Sinclair User


Soft And Cuddly

Author: Jim Douglas
Publisher: The Power House
Machine: Spectrum 48K

 
Published in Sinclair User #67

Soft And Cuddly

Oh, very bloody pleasant, I must say. What a remarkably good way to start a Monday morning - being thrust a copy of a game that involves sewing pieces of your dismembered mother back together and being told: "This looks like your kind of thing."

Soft and Cuddly is the latest game from the poison pen of John George Jones, the person behind the cult hit Go to Hell.

Being a kind of Manic Miner derivative. Soft and Cuddly can hardly boast the most original gameplay and has to rely on the novelty points it can score by its sheer gruesomeness. The plot, while largely unnecessary during play, ought to be explained. Your father has been locked in a fridge by your mother and is shortly to come to a fate worse than death at the hands of a group of evil spirits. Your mother has had an accident and is now scattered in numerous pieces throughout the game-map.

Soft And Cuddly

Your objective in this highly Freudian episode is to collect pieces of your mother's body and take them to the fridge. Once you've got all the vital bits together, you can take on the jolly little task of mending her. Since the game is fairly big (256 screens) you certainly won't be able to get all the bits before losing all your lives unless you have some sort of idea where to.

Graphically, it is certainly unusual, and occasionally brilliant. As your little man descends on his jet-pack into an apparently empty screen, an enormous multi-coloured monster will lurch up from a brick walkway and flail around, blocking your path.

The actual playing of the game is, unfortunately, a rather tiresome business. The 'silly walk' option does little to disguise the fact that all you really get to do is move left and right, fly up, fall down, Fire and pick up the occasional item.

On your travels you will undoubtedly be harassed by lots of bog standard cannon- fodder aliens which are about as interesting as watching a golf tournament in the rain. They drift around being annoying and sapping your energy. A quick beam from your laser though, and they're history.

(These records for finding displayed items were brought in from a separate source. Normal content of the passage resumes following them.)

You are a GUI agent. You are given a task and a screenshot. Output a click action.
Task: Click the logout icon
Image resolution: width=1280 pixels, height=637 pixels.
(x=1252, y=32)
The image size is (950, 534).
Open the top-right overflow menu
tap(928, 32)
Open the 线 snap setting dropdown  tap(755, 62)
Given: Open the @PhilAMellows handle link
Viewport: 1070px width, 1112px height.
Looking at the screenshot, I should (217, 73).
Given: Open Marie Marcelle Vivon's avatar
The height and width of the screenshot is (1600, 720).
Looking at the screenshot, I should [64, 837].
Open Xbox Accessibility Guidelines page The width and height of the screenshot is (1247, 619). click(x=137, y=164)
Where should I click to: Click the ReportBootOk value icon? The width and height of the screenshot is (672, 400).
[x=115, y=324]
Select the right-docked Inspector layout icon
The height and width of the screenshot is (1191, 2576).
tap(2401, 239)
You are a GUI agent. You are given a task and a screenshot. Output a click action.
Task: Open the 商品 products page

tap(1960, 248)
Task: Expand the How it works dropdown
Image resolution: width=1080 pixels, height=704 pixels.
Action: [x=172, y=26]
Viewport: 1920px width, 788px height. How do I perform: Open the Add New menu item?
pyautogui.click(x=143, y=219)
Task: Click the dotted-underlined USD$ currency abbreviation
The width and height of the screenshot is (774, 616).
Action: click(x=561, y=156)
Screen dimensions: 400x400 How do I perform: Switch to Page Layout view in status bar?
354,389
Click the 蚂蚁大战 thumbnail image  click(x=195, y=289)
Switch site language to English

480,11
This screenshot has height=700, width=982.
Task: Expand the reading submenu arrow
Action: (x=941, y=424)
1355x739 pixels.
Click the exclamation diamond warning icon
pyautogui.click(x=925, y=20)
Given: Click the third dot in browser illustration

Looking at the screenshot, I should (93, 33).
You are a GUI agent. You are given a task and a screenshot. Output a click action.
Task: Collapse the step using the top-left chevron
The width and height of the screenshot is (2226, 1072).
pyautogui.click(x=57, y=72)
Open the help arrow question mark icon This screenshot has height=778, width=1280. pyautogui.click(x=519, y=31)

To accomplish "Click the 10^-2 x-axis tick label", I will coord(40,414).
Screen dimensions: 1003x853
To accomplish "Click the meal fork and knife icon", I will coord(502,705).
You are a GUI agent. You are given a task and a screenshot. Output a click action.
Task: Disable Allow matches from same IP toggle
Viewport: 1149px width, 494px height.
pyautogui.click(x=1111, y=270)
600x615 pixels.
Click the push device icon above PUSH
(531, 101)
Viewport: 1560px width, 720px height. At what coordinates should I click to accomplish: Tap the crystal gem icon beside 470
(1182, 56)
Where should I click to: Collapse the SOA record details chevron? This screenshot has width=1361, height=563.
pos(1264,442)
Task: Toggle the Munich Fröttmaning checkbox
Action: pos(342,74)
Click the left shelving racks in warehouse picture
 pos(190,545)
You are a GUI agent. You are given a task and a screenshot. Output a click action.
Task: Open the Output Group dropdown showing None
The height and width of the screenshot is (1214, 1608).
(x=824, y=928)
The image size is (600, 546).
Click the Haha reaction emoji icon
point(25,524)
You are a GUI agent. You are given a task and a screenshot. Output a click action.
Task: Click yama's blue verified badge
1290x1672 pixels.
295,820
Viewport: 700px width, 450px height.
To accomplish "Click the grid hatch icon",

If you fire at the static scenery (trees, bricks, etc) they will gradually become worn away. Should you find the patience to do this for long enough, you will create a gap through which you can walk. While this is quite handy for moving around, it takes a colossal amount of time, and actually looks a smidgen like a bug.

Soft and Cuddly is a decidedly odd game.

It's a bit like a cross between a splatter movie and one of those strange Belgian art movies done with stop-frame photography with people in stupid poses gliding around the room, pushing chairs etc.

There's a lot to look at - plenty of opportunities to go "ooh, urgh, yuk" - but not particularly interesting to take part in.

If you're the sort of person who likes drawing maps and watching very large unpleasant graphics jigging up and down like a box of offal, all well and good.

Otherwise, Soft and Cuddly could become remarkably tiresome after a very short time.

Overall Summary

Oddball low-budget schlock-horror outing. Could get tedious but there's a large map and lots of things to shoot.